New data from the United Nations reveal that maternal deaths have declined by 45 per cent since 1990. Some 523,000 deaths occurred from complications in pregnancy or childbirth in 1990; in 2013, that number was 289,000.
Despite this progress, most countries are not on track to meet the Millennium Development Goal (MDG) target on maternal mortality, which calls for cutting the maternal mortality ratio by 75 per cent by 2015.
Nearly 800 women continue to die every day from pregnancy and childbirth. Not enough is being done to prevent adolescent pregnancies, sexually transmitted infections, HIV and gender-based violence, all of which endanger the lives of women and girls.
“Relatively simple and well-known interventions, like midwifery services and gender-based violence prevention and response, can make a huge difference if scaled up and coupled with investments in innovations, especially in the area of contraceptives,” said Kate Gilmore, Deputy Executive Director of UNFPA, the UN Population Fund.
Revealing figures
The new data, published in Trends in maternal mortality estimates 1990 to 2013 , comes from an inter-agency group that includes UNFPA, the World Health Organization (WHO), the United Nations Children’s Fund (UNICEF), the United Nations Population Division (UNPD) and the World Bank Group. The figures were produced through an academic collaboration with the National University of Singapore and the University of California, Berkeley.
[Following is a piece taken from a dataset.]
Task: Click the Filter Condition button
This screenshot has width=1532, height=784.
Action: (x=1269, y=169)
The data, which come from dozens of studies and improved methods of estimating births and deaths, are considered more reliable than previous assessments.
The report reveals that just 10 countries account for around 60 per cent of all maternal deaths: India (50,000), Nigeria (40,000), the Democratic Republic of the Congo (21,000), Ethiopia (13,000), Indonesia (8,800), Pakistan (7,900), the United Republic of Tanzania (7,900), Kenya (6,300), China (5,900) and Uganda (5,900).
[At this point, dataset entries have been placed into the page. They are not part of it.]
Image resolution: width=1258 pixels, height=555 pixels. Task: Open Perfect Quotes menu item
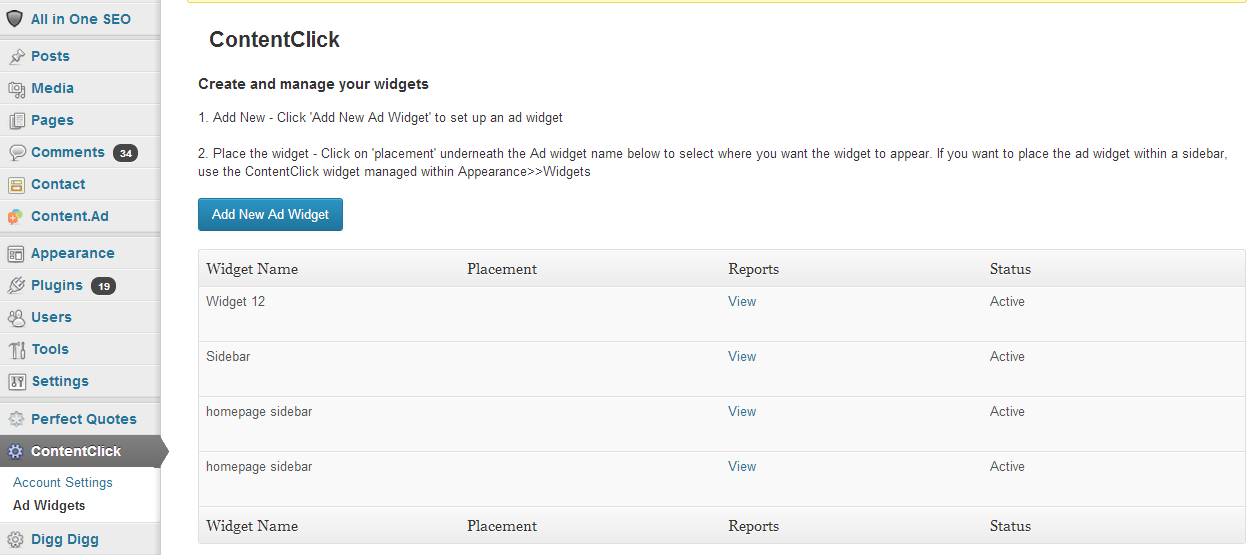(x=84, y=419)
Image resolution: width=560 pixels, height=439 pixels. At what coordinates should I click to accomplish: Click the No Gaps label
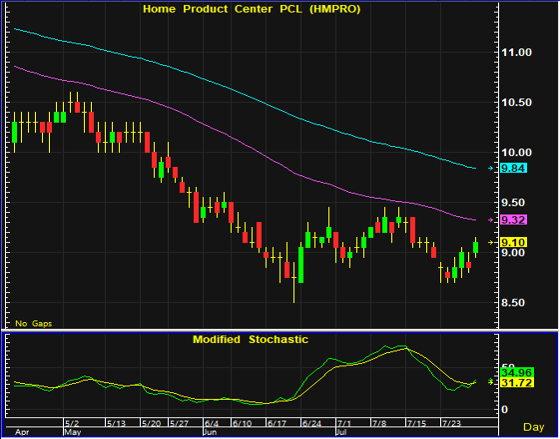(x=34, y=324)
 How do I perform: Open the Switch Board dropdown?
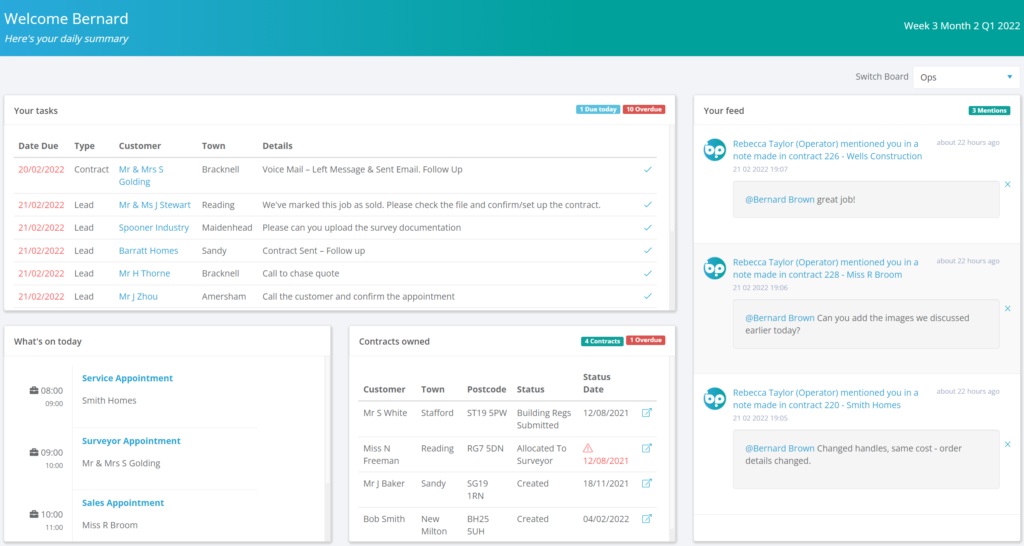point(964,77)
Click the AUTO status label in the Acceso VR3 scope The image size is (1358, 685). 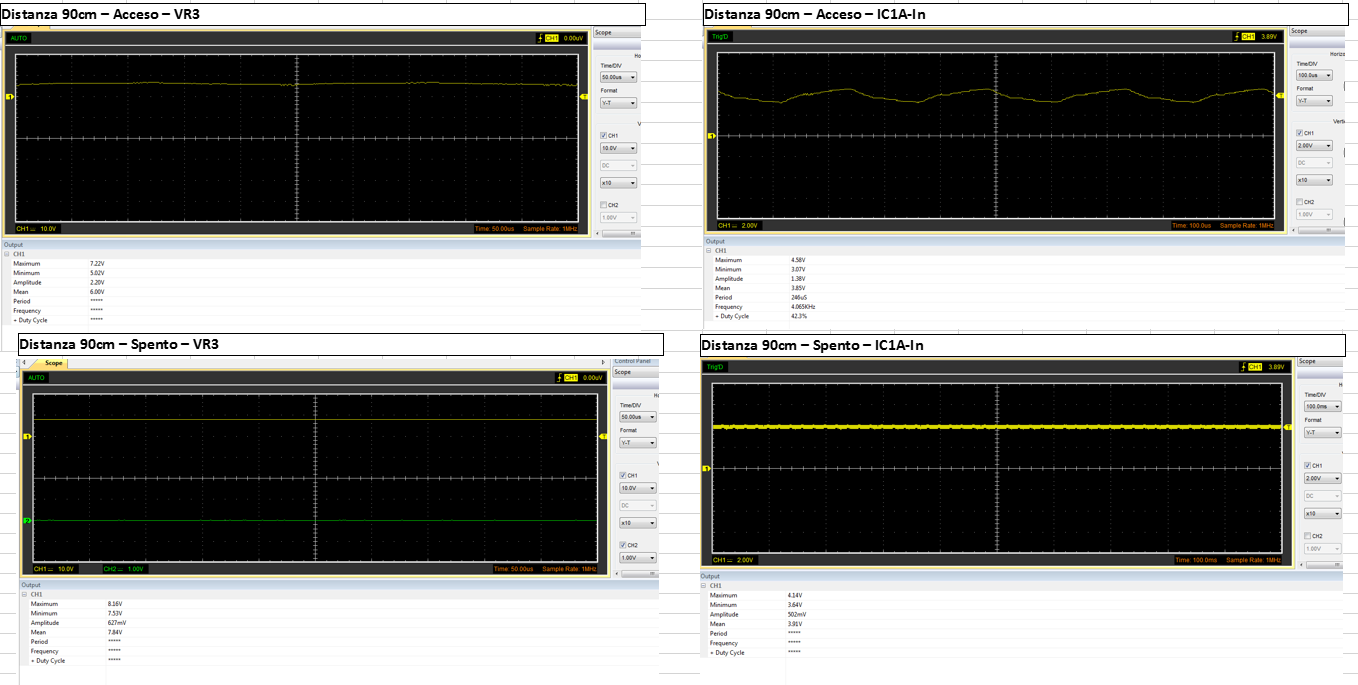[19, 38]
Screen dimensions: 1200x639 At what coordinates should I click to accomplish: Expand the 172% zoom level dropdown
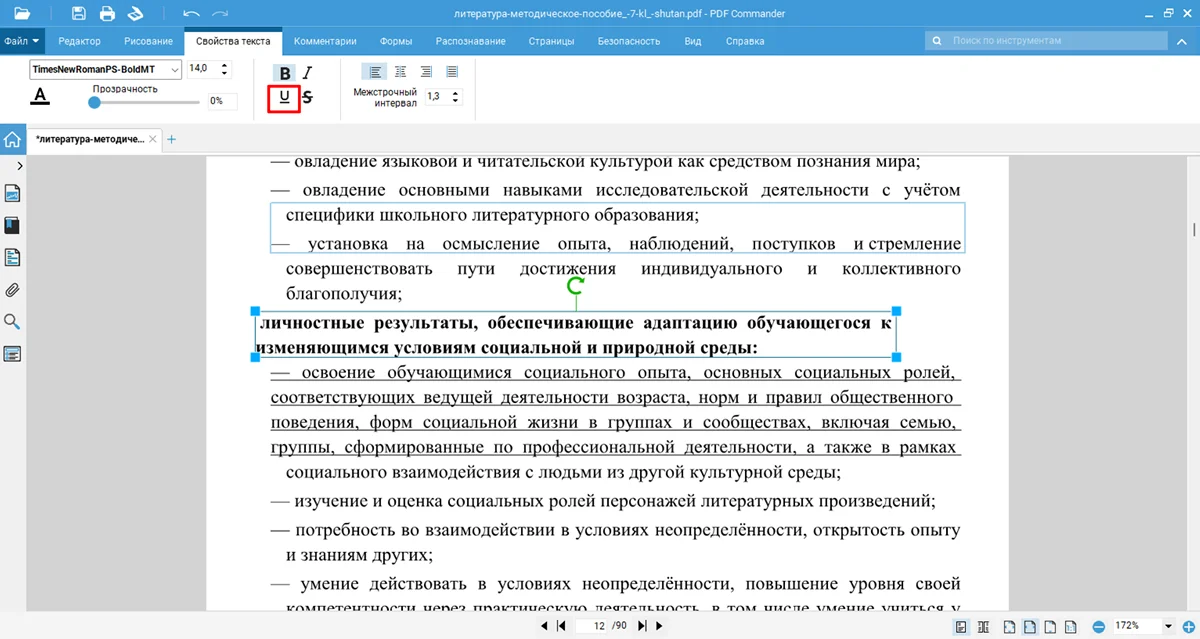(x=1168, y=626)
It also shows that sub-Saharan Africa is still the riskiest region in the world to give birth. Chad and Somalia have the highest lifetime risk of maternal death – 1 in 15 and 1 in 18, respectively.
Still, there are bright spots in the report.
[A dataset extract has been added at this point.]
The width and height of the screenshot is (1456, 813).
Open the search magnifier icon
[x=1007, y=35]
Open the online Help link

Eleven countries that had high levels of maternal mortality in 1990 have already reached the MDG target on reducing maternal mortality. These are: Bhutan, Cambodia, Cabo Verde, Equatorial Guinea, Eritrea, Lao People’s Democratic Republic, Maldives, Nepal, Romania, Rwanda and Timor-Leste.
What more can be done?
Health systems must be strengthened, with quality facilities, personnel, equipment and medicine made accessible to all women. Comprehensive sexuality education and services for young people must also be made available.
Many efforts to improve health care are currently underway. UNFPA and its partners are working on the ground to train health workers – particularly midwives – and to distribute life-saving supplies such as clean delivery kits. UNFPA also supports voluntary family planning services, comprehensive sexuality education and emergency obstetric care.
But healthcare solutions are not enough. The human rights of women and girls must also be prioritized.
“More than 15 million girls aged 15 to 19 years give birth every year – one in five girls before they turn 18 – and many of these pregnancies result from non-consensual sex,” Ms. Gilmore stressed. Adolescent pregnancy carries a heightened risk of injury and death.
More accurate data are also needed; it is believed that only one third of all deaths around the world are recorded.
Still, with the release of this new data, more is known about how many women are dying, and more is also known about the reasons behind their deaths. This will help policymakers and public health officials design better interventions.
"Thirty-three maternal deaths per hour is 33 too many," said Tim Evans, a health director at the World Bank Group. "We need to document every one of these tragic events, determine their cause and initiate corrective actions urgently."